Of the Decorated style, in vogue during the reigns of the three Edwards, in other words, throughout the fourteenth century, in addition to the beautiful work in St Albans’ Abbey, we have examples in Abbot’s Langley, Clothall, and Hitchin churches. Abbot’s Langley has also some fine Norman work in the nave. Many of the churches of the Perpendicular period, like St Mary’s, Hitchin, have large and beautiful porches. Most of the windows in Abbot’s Langley church are Perpendicular, although some on the south side are Decorated; and Tring and Offley churches are wholly of the Perpendicular style.
Previous to the Reformation, Hertfordshire, like other counties, possessed numerous religious houses, such as priories, monasteries, nunneries, and hospitals; all of which, commencing with the smaller ones, were suppressed by Henry VIII, whose chief agent in the work was Thomas Cromwell. In many instances the sole evidence of the existence of such establishments is the survival of the word “Abbey” or “Priory” as the name of a private mansion, but sometimes their gateways, towers, or merely ruins, still remain.
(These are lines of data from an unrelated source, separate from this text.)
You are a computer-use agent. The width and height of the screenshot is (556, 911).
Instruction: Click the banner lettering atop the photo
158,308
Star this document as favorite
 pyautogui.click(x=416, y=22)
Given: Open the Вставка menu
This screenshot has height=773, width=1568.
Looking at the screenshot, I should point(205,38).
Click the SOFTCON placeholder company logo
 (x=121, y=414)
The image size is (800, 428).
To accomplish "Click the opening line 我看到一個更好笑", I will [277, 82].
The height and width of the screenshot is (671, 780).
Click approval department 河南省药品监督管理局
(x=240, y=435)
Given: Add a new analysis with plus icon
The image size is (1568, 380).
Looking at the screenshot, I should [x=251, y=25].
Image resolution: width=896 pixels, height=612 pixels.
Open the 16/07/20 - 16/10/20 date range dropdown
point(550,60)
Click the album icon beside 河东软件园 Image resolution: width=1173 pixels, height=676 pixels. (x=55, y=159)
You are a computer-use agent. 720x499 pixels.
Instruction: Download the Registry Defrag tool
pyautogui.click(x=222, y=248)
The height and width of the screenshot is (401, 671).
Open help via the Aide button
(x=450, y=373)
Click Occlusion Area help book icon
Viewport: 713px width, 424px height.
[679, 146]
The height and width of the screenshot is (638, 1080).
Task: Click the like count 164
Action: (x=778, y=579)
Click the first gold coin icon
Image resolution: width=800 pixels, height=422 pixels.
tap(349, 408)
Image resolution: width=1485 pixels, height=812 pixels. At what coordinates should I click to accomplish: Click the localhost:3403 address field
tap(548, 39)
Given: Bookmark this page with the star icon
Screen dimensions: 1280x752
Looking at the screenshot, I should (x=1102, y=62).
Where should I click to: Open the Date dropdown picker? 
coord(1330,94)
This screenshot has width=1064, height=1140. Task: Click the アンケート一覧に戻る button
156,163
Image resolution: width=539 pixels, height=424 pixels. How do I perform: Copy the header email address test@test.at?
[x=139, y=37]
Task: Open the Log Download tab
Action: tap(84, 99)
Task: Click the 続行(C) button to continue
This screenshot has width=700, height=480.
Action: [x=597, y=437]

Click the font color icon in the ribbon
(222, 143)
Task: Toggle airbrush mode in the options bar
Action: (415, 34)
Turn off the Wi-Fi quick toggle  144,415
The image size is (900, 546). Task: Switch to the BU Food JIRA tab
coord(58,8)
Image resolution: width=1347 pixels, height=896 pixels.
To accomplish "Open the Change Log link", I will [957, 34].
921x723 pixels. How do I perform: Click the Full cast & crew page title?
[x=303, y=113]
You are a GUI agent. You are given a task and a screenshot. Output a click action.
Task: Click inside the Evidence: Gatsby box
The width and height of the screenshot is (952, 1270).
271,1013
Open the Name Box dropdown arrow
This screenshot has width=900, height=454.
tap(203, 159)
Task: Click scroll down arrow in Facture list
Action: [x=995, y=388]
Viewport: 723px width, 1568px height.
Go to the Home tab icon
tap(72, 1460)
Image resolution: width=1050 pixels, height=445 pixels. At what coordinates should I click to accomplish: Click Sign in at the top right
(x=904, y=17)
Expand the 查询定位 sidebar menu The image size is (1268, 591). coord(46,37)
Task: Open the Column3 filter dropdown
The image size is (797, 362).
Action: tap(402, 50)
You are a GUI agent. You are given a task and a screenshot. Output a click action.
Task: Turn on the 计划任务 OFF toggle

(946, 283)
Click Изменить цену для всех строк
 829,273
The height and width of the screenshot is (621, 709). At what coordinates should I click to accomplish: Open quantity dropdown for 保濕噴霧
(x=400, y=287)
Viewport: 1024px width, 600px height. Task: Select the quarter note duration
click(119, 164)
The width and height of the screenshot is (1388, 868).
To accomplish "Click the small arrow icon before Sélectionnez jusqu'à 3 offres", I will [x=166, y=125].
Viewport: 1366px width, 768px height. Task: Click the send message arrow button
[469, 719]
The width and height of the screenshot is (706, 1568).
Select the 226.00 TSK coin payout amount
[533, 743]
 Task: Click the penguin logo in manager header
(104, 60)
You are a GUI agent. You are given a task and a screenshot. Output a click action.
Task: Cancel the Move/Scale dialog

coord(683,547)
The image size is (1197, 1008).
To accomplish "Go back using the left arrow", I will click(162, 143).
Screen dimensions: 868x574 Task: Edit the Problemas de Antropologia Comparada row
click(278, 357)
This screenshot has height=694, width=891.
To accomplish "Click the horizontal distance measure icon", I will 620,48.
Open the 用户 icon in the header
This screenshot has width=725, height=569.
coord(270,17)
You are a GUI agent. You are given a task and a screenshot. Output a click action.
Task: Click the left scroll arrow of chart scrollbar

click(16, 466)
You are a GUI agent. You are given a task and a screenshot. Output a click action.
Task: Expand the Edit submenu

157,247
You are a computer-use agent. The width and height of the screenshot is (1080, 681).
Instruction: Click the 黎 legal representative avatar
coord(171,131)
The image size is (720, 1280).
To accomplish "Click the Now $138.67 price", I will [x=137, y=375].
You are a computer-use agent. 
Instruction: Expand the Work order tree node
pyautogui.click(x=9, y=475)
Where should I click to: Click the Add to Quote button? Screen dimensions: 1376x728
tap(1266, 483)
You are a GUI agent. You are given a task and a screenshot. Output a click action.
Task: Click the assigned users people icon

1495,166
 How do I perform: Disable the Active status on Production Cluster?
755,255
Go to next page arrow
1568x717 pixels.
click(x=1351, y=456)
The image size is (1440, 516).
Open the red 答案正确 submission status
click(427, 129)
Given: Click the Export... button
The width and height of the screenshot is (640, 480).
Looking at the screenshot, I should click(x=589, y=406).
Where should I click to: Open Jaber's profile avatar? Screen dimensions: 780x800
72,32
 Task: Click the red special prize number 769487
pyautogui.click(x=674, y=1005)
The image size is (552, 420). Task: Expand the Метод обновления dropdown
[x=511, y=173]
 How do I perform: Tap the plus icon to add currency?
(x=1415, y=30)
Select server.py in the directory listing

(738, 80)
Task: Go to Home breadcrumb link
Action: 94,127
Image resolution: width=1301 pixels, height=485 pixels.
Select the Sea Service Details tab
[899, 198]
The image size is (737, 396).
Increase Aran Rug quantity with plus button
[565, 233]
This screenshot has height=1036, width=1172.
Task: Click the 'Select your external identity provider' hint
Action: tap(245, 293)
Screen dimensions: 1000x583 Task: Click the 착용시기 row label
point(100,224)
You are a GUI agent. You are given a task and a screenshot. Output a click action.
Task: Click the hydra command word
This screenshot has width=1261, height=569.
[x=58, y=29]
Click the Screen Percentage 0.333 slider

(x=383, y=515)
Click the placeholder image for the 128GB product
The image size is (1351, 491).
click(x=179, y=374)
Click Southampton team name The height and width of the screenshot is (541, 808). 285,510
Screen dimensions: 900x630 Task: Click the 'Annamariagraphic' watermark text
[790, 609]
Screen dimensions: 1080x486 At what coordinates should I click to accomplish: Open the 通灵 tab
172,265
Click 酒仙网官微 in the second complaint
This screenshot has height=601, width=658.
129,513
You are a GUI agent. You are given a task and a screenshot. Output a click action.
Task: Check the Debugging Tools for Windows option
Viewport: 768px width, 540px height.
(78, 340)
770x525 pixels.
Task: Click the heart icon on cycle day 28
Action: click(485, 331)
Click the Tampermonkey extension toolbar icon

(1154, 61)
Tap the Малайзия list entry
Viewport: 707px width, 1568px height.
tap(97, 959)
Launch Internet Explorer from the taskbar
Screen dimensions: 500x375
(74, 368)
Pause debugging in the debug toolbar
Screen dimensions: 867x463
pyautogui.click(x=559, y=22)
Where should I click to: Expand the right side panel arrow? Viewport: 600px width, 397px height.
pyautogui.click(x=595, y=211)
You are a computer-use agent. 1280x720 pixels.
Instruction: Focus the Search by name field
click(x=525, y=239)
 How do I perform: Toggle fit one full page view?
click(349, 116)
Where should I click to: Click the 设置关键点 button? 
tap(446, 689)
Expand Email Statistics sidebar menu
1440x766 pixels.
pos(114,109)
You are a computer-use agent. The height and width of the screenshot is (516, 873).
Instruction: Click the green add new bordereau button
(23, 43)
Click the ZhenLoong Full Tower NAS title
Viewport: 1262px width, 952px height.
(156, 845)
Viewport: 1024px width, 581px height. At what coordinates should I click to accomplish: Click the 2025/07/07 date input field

Ruins of Sopwell Nunnery, St Albans
The neighbourhood of St Albans is especially rich in relics of this nature. To the south, on the banks of the Ver, are the famous ruined walls of Sopwell Nunnery, a building known to have been in existence so early as 1119; but of the monastery there remains only the fine gate-house (long misused as a gaol), together with traces of the cloister arches on the south wall of the abbey. From documentary evidence, however, aided by excavations in the abbey orchard, it has been found possible to make a ground-plan of the whole establishment. The last traces of the hospital of St Mary-de-Pré vanished only during the last century; the name surviving in a private house by the Ver, which is known as the Pré.
The Priory, Hitchin
Hitchin formerly possessed a large priory, as is indicated by the designation of the home of the Delmé-Radcliffes; as well as by the existence in the town itself of certain almshouses known as the “Biggin.” The latter were purchased by a private gentleman in 1545, being at that time part of the disestablished “Priory of Bygyng in the town of Hychen.” The Biggin, which was once inhabited by Gilbertine nuns, has a beautiful wooden corridor. “The Priory” as the title of a house in the main street of Redbourn, and “The Cell” as that of a mansion further down the road, at Markyate, are but two among many other traces of monastic institutions in the county.